Physicians need to know where to send patients for reliable information.  Know the websites, find out about social media so that you can say, "Here is a vetted source from the American Cancer Society or the American Medical Association (or other expert professional groups) to help you deal with diseases." Do not leave your patients hanging, relying on whatever it is that pops up in the top 10 Google searches.



  1. Just one slightly tangential comment: Doctors need to come to terms with the internet and the unalterable fact that today's medical consumers do, and most certainly should, avail themselves of the medical resources there. There seems to be something of a consensus that any independent research by patients is an annoying, ill-advised usurpation of the physician's role. We can all understand that self-misdiagnoses can be problematic, but we also all know from personal experience that we catch important things that doctors don't, get good advice from reputable medical sites, and are unlikely to risk the entirety of our input to an overburdened, highly fallible and distracted doctor (or NP) who has all of 15 minutes to hear our concerns. We have lots of time to attend to our own predicament and a lot of information that physicians have neither the time nor inclination to gather from us.

    Informed consumers should not be intimidated by arrogant doctors, whose track record is unfortunately not particularly impressive. Physicians should respect and work in harmony with intelligently informed patients. Comment Confetti 7/12/15

  2. Vincent Gammill, allegedly posing as a doctor, runs the Natural Oncology Institute, which is still online at the time of this post. The site’s ‘mission statement’ included the following:

    The mission of the Natural Oncology Institute, Inc. is to find, generate and evaluate objective information on alternative and complementary care for those with cancer, to communicate this knowledge to individuals and practitioners and to provide practical assistance and support to those with cancer.

    In reality, what the site was peddling was absolute nonsense and preyed on desperate cancer patients looking for hope.

    Currently, the investigation is now looking for additional people who have received ‘treatment’ from Gammill. A female patient, who asked ABC News not to reveal her name, has come forward with the accusations.

    Paying Gammill $2,000 for two days of treatment, she received an unknown powdery substance and oil that were mixed into a capsule. According to the police report, she told Gammill about an adverse reaction to the treatment:

    “She began to get a burning sensation in her stomach, and Gammill told the victim it was good her stomach was burning because that meant the ingredients were still active,” the police said.

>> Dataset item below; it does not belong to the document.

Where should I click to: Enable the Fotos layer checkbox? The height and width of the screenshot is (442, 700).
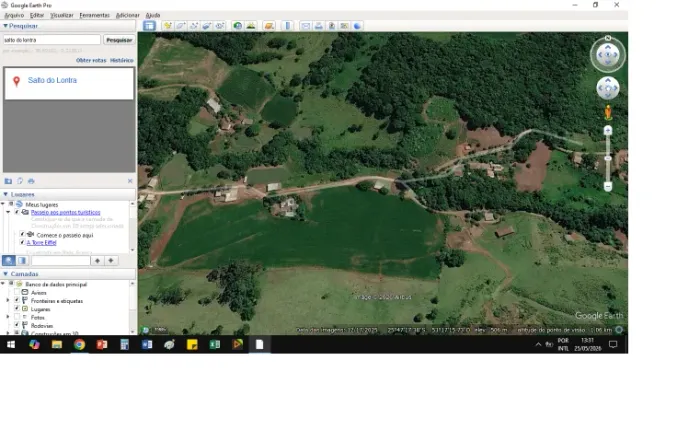(x=17, y=317)
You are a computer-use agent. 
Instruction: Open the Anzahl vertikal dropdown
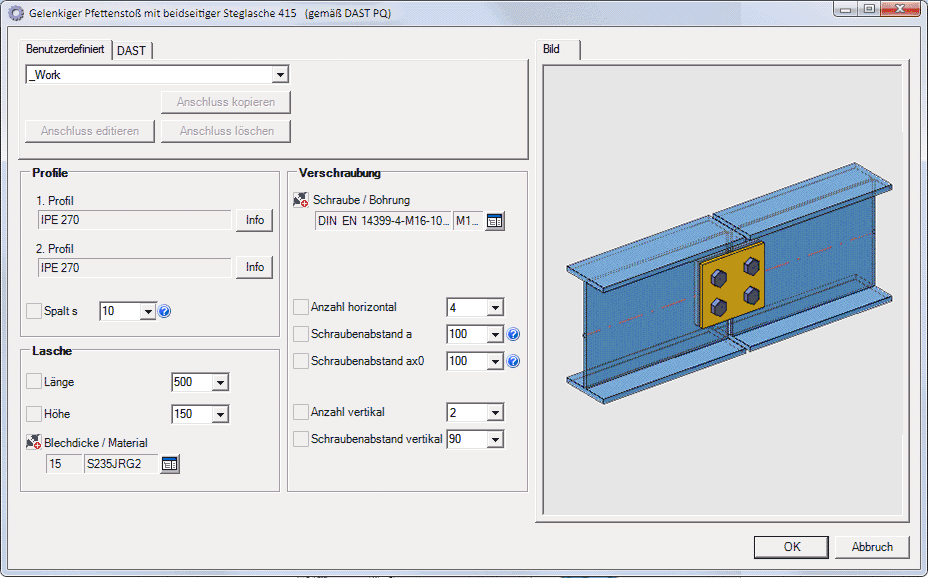click(x=494, y=412)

    The victim had followed Gammill’s work since 2009 when she was first diagnosed with breast cancer. After it had begun to spread throughout her body, she was more willing to try alternative treatments.

    She drove 300 miles to his office in Richmond, CA where she paid for the treatment. All the prescriptions were expired, and after many comments that didn’t make sense to the woman, she decided to go to the police.

  3. SYDNEY, AUSTRALIA – A large tertiary care center in Sydney, Australia is pulling out all the stops to try and cut their expenses. As of next month, all doctors and nurses currently on staff will be replaced by parents who have done research on the Internet.

    “I can’t tell you how happy and relieved I am when a patient tells me they have done some research on the internet” said head of neurology, Dr. Eric Sheppard. “It’s only topped by a patient telling me they have a family member who is a nurse.”

    The hospital is excited about how much money this move should save them, not to mention the overwhelming support from parents everywhere.

    “This is a great move in my opinion” said anti-vaccer Meryl Dorey. “Most parents know more than doctors anyways, so this is a huge step in the right direction.”

    The current staff are in the process of being moved to other less innovative health centers.